Hebersham is a suburb of Sydney, in the state of New South Wales, Australia. Hebersham is located 47 kilometres west of the Sydney central business district, in the local government area of the City of Blacktown and is part of the Greater Western Sydney region.

History 
Hebersham was coined to honor the Anglican Bishop Reginald Heber of Calcutta whose diocese included New South Wales. In 1829 the Trustees of the Clergy and Schools Lands in New South Wales planned to establish a village named Hebersham on the Western Highway, west of Eastern Creek. This never happened, but the name was used for this present day suburb.

Population
According to the 2016 census of Population, there were 5,685 people in Hebersham.
 Aboriginal and Torres Strait Islander people made up 6.4% of the population. 
 58.1% of people were born in Australia.

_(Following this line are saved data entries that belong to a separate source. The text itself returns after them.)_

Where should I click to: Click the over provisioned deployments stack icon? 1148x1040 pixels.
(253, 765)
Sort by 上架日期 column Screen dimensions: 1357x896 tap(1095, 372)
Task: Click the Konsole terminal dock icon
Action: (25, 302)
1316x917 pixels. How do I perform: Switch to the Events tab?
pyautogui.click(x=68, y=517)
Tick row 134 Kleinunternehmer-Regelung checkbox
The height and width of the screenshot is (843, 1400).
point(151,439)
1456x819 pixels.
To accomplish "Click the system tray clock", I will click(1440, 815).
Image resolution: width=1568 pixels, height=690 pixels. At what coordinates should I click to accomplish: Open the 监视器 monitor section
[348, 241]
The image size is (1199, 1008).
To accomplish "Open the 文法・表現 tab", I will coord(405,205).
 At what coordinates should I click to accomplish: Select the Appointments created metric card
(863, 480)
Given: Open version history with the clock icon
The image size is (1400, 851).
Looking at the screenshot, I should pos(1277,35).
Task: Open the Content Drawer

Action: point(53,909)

The next most common countries of birth were Philippines 4.7%, Fiji 4.3%, New Zealand 4.3%, Pakistan 2.2% and England 1.9%.   
 59.2% of people spoke only English at home. Other languages spoken at home included Hindi 4.4%, Arabic 4.1%, Samoan 3.6%, Urdu 3.5% and Tagalog 3.3%. 
 The most common responses for religion were Catholic 26.7%, No Religion 17.7%, Anglican 11.7% and Islam 11.4%.

Education 
Hebersham is also home to Hebersham Public School, a primary school founded in 1972.